How do you run reactor currently?

ChemAxon 60ee1f1328

23-12-2005 16:43:32

Hi Gyuri,

In the longer term, I intend to use the react API in java similar to (likely based upon) the wrapper class examples you make available, i.e. the examples from the conference literature.

In the immediate term, I intend to run reactor from command line and hence it sounds like I should investigate either file/database mode in order to control the memory consumption.

In fact we have only had a trial licence to date and thus have done no such large scale stuff at all - i.e. we are now looking to start this...

Incidentally, what is to stop an individual setting up a batch processing approach in java and processing many millions of molecules with a trial license, presumably your 200 call limitation for this licence is based on a time period similar to the searching constraint in the JChem licence?

Cheers + merry Xmas to all at ChemAxon,

Daniel.

ChemAxon d76e6e95eb

23-12-2005 16:59:51

We will investigate the problem, the developers will contact you probably right after the holiday.

(For your information, we are building a dektop Java GUI for more user

friendly access.)

ChemAxon fb166edcbd

24-12-2005 15:48:31

inhibox wrote:

I have just tried to run 50000 of one reactant against 1 other reactant and instead of the expected licence key error constraint I recieved a

java.lang.OutOfMemory error, which leads me to wonder if my machine

(2.4Ghz processor, 512Mb ram, XP) will be capable of completing the enumeration of approx 35 million molecules i.e. 700 * 50000 - obviously the answer is no...however Should I consider a larger specification for my machine (which is possible) or a grid/parallelisation strategy for this size of expected output?

Actually only the input is stored in molecule sets, the output is written out to the output stream molecule-by-molecule.
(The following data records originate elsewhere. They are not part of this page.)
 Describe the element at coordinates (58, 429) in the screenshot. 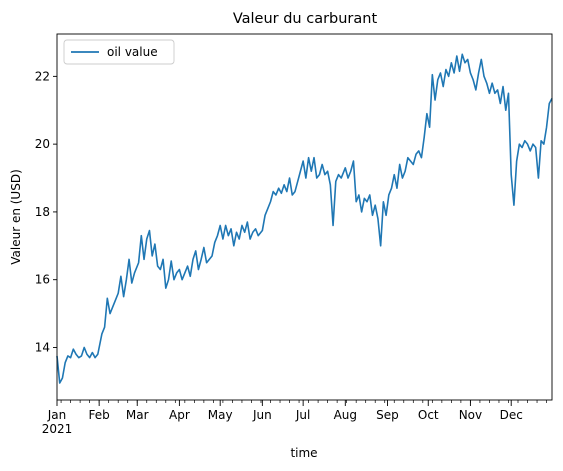

I see `x-year-label: 2021` at that location.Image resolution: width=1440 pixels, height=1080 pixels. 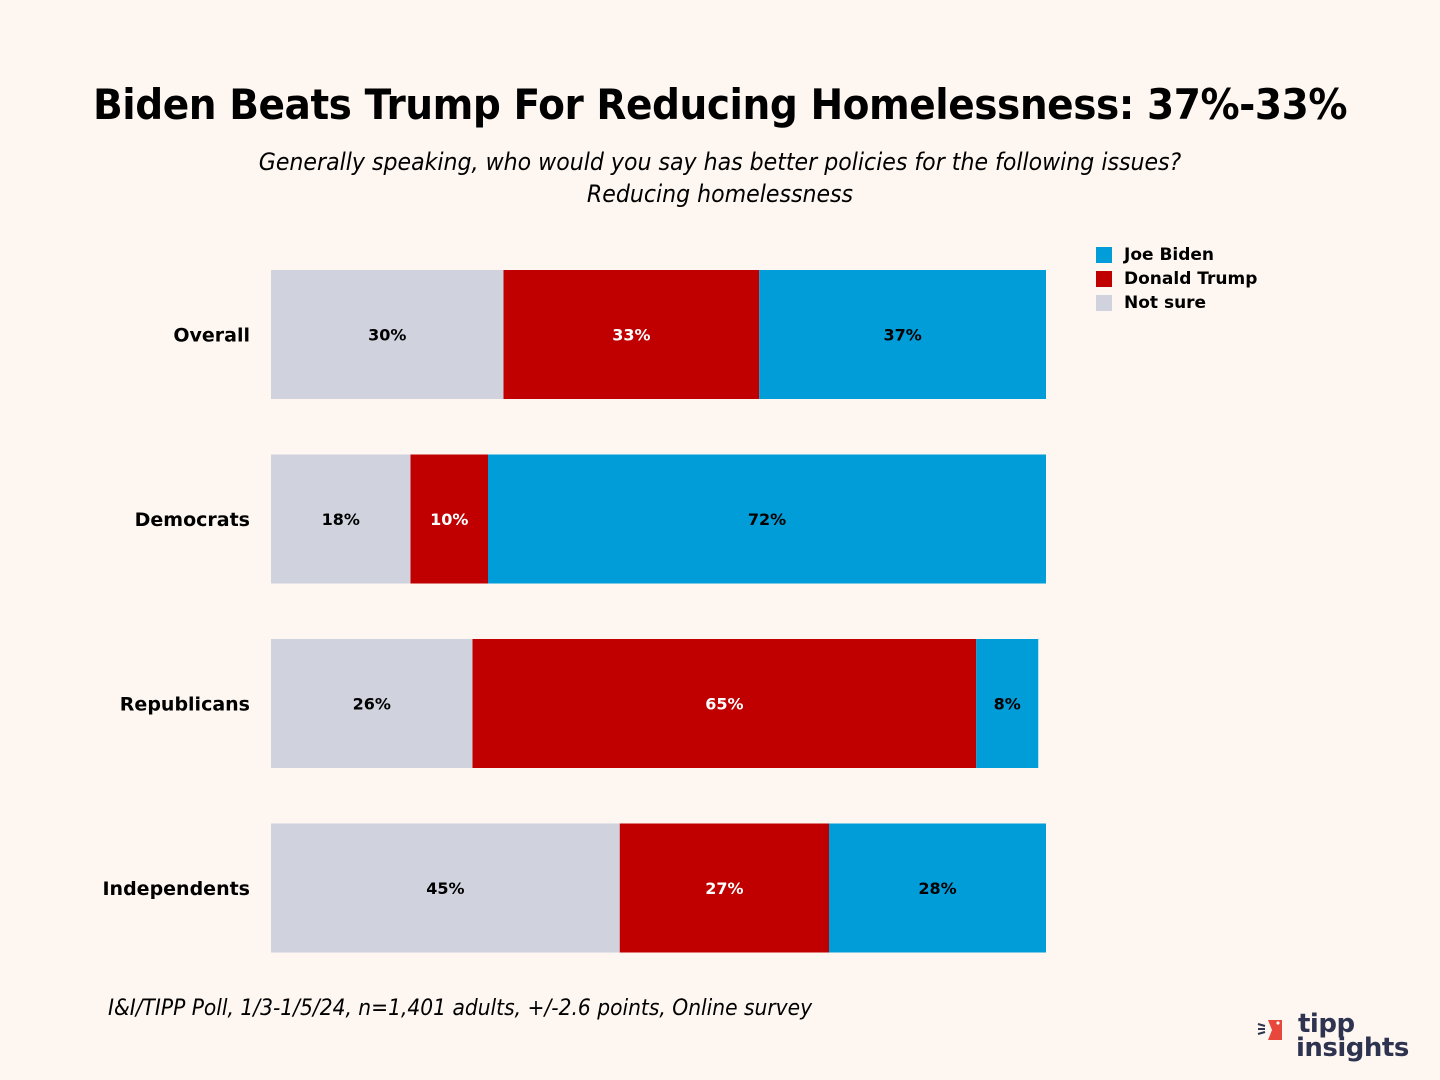 I want to click on data-label-republicans-not-sure: 26%, so click(x=372, y=704).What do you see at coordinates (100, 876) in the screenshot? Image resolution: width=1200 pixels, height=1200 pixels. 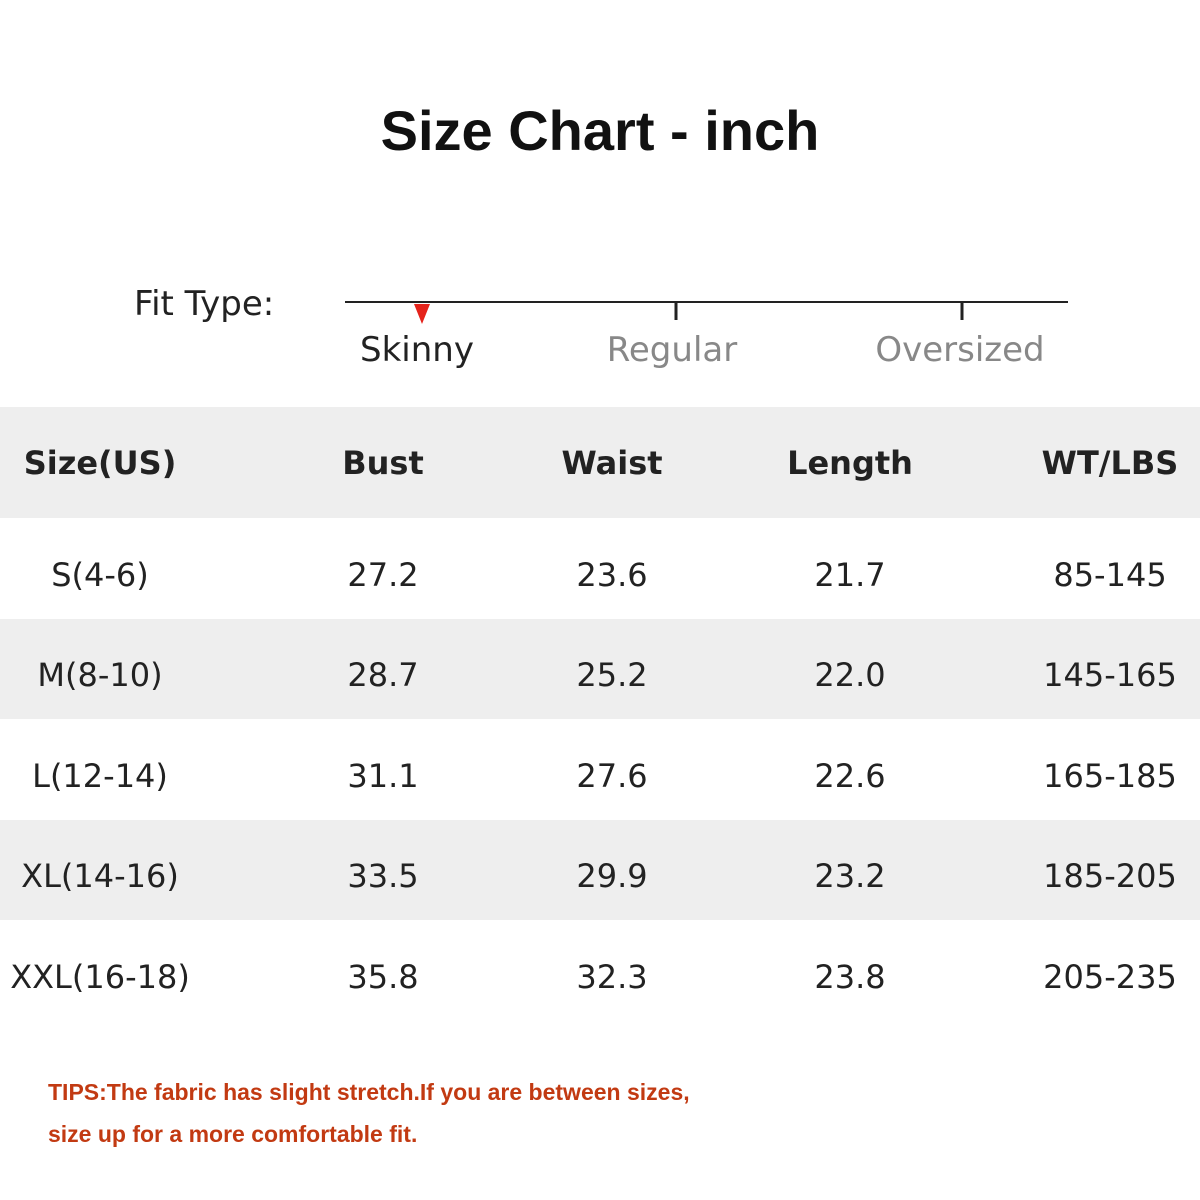 I see `table-cell: XL(14-16)` at bounding box center [100, 876].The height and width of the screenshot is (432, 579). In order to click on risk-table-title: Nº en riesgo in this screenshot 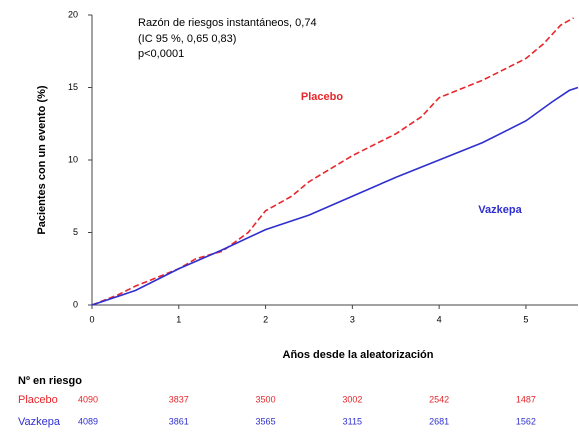, I will do `click(50, 381)`.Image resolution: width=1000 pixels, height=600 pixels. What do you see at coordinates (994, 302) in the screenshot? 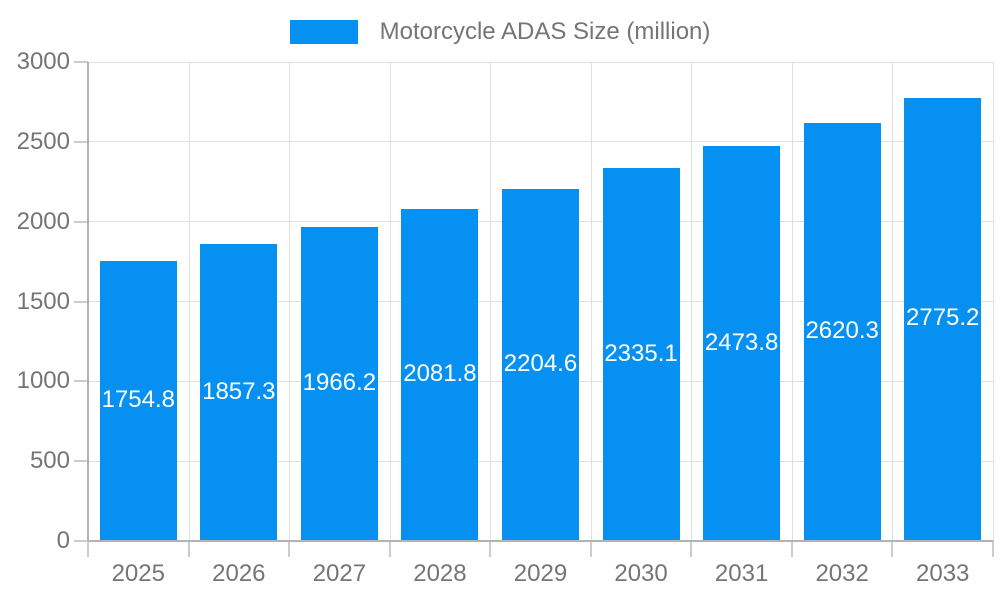
I see `v-gridline` at bounding box center [994, 302].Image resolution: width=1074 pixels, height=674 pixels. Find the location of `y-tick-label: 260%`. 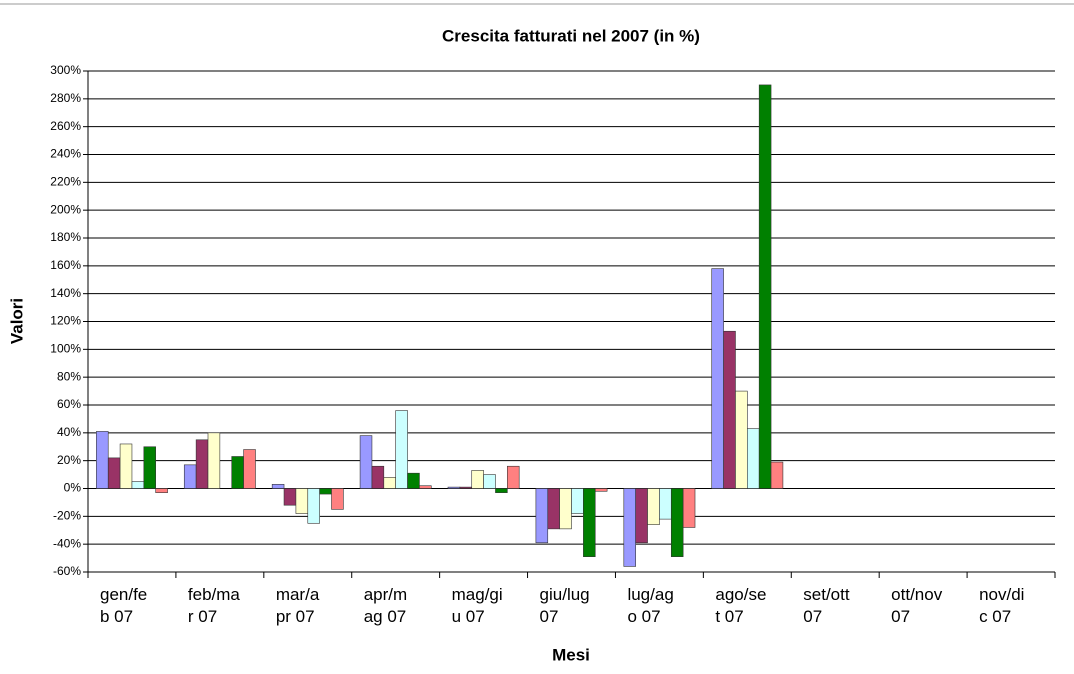

y-tick-label: 260% is located at coordinates (66, 126).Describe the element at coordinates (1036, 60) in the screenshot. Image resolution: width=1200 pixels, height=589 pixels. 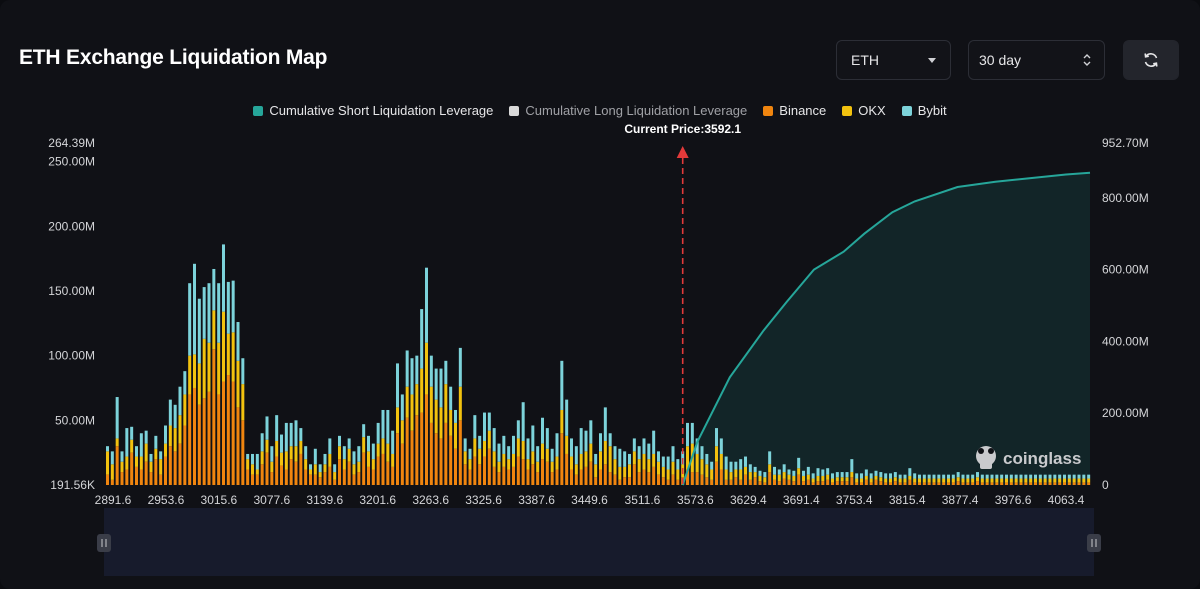
I see `range-select: 30 day` at that location.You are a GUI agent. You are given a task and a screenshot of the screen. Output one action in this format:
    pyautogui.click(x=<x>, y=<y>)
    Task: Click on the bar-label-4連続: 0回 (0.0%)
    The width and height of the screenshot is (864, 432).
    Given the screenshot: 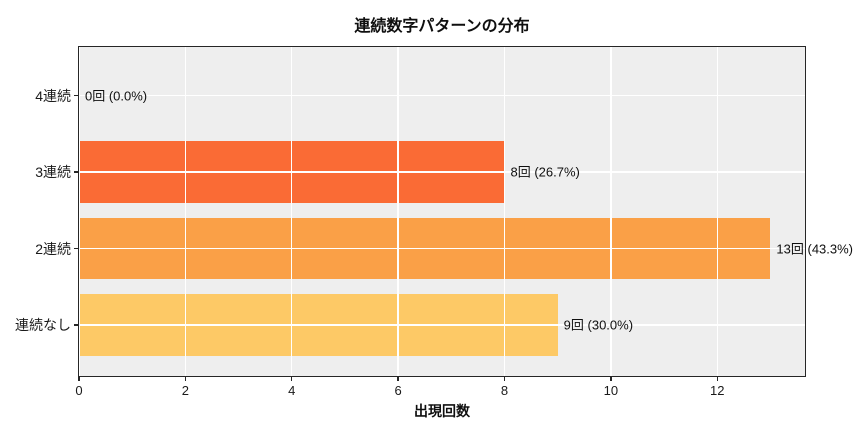 What is the action you would take?
    pyautogui.click(x=116, y=96)
    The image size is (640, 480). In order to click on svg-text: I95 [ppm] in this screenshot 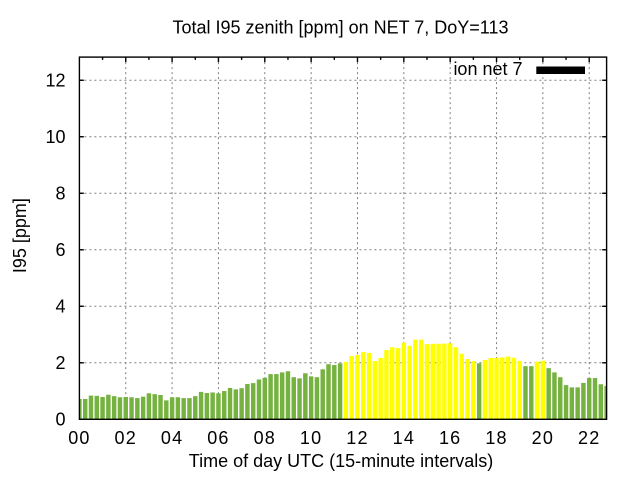, I will do `click(20, 236)`.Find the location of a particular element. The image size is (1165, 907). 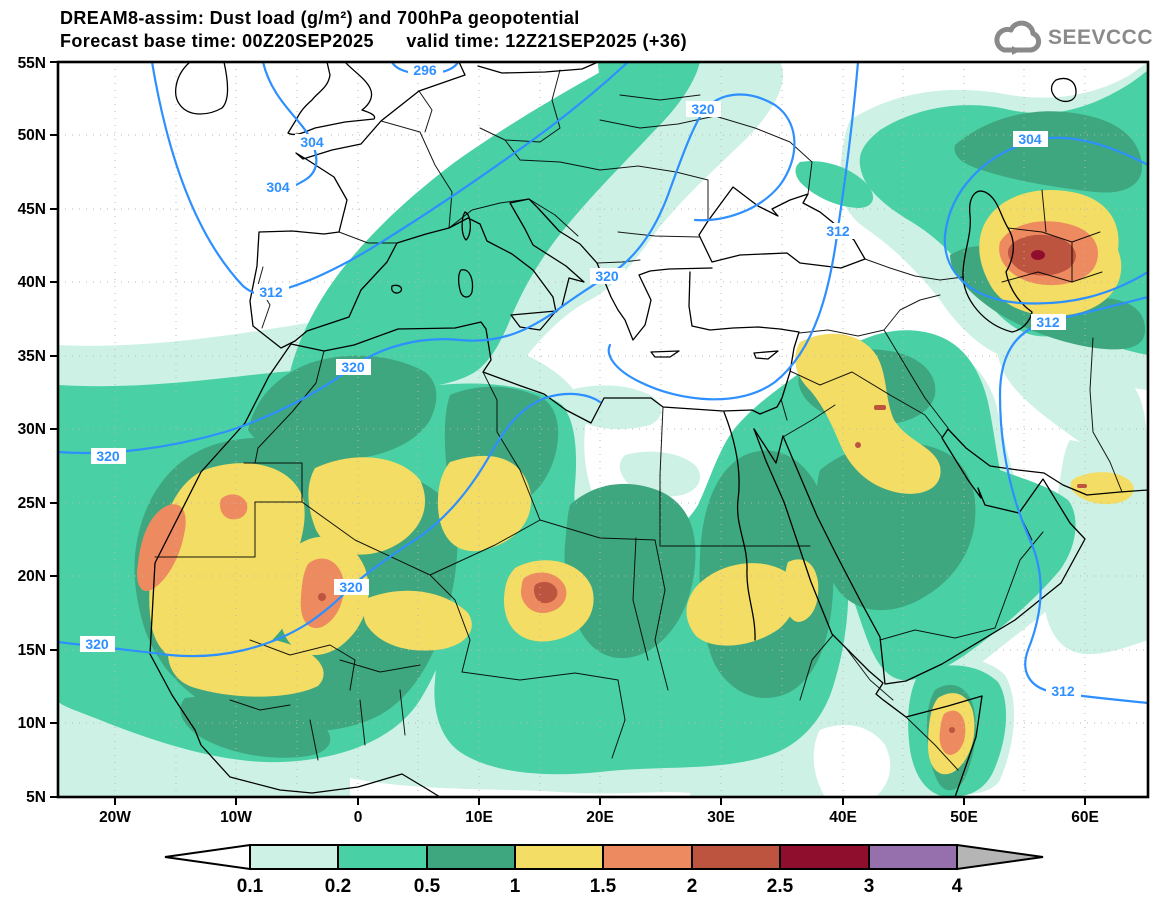

lat-label: 10N is located at coordinates (32, 724). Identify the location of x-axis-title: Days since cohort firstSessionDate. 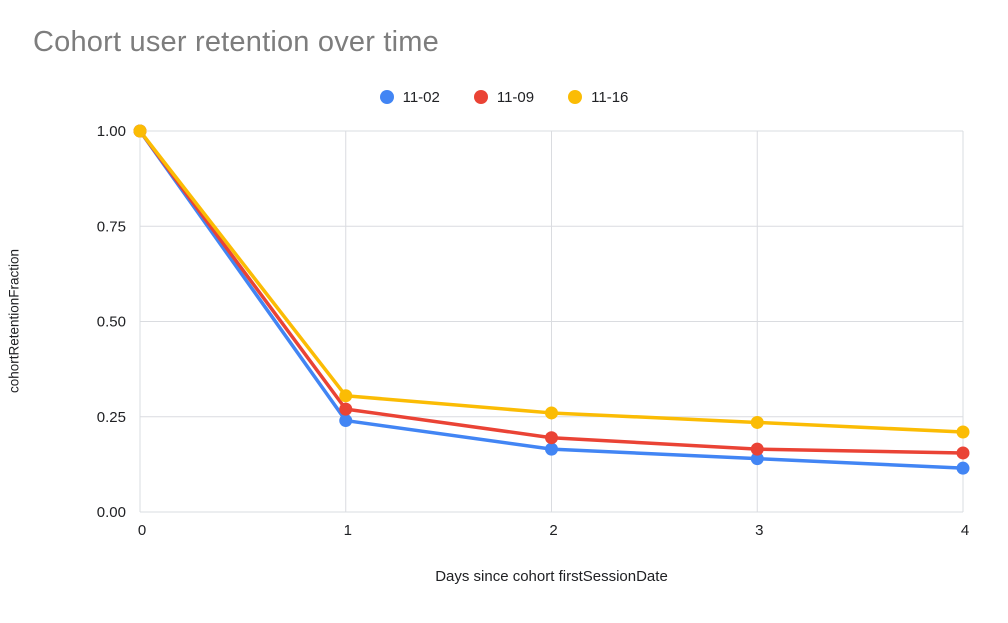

Before processing the reaction, all input is loaded into molecule sets, that's why you run into this OutOfMemoryError before any output is generated.

The default JVM memory (64 MB) can hold 1000-2000 molecules of average size. You can increase the JVM memory by setting the command line option -Xmx, e.g.:

Code:

react -Xmx256M -m comb -r reaction.mrv reactants1.sdf reactants2.sdf

will run Reactor with 256 MB JVM memory. This option is available for our Linux scripts from JChem 3.1. In earlier versions and for Windows .bat files you should edit the 'react' script file (bin/react (Linux) or bin/react.bat (Windows)) to add the -Xmx option as hard-coded.

It is said that no more than half of your RAM should be set for JVM memory, therefore in your case it is 256 MB. This is sufficient for approximately 4000-8000 molecules. Hence it seems to be impossible to have a memory-based molecule set with 50000 molecules. You should either split your input into 10-20 parts and process each of them separately or else use file mode:

Code:

react -e -m comb -r reaction.mrv reactants1.sdf reactants2.sdf

This slows down the process a bit because of the molfile I/O.

Database mode is only available for Synthesizer but you can just as well use that with a one-step synthesis in database mode. Note, that Synthesizer is part of the Reactor-Professional package.

inhibox wrote:

Incidentally, what is to stop an individual setting up a batch processing approach in java and processing many millions of molecules with a trial license, presumably your 200 call limitation for this licence is based on a time period similar to the searching constraint in the JChem licence?

No, the 200 call limitation refers to each invokation of Reactor (through the 'react' script or through its API). This means that in demo mode you can process 200 different reactant settings at each invokation. There is no time limit here.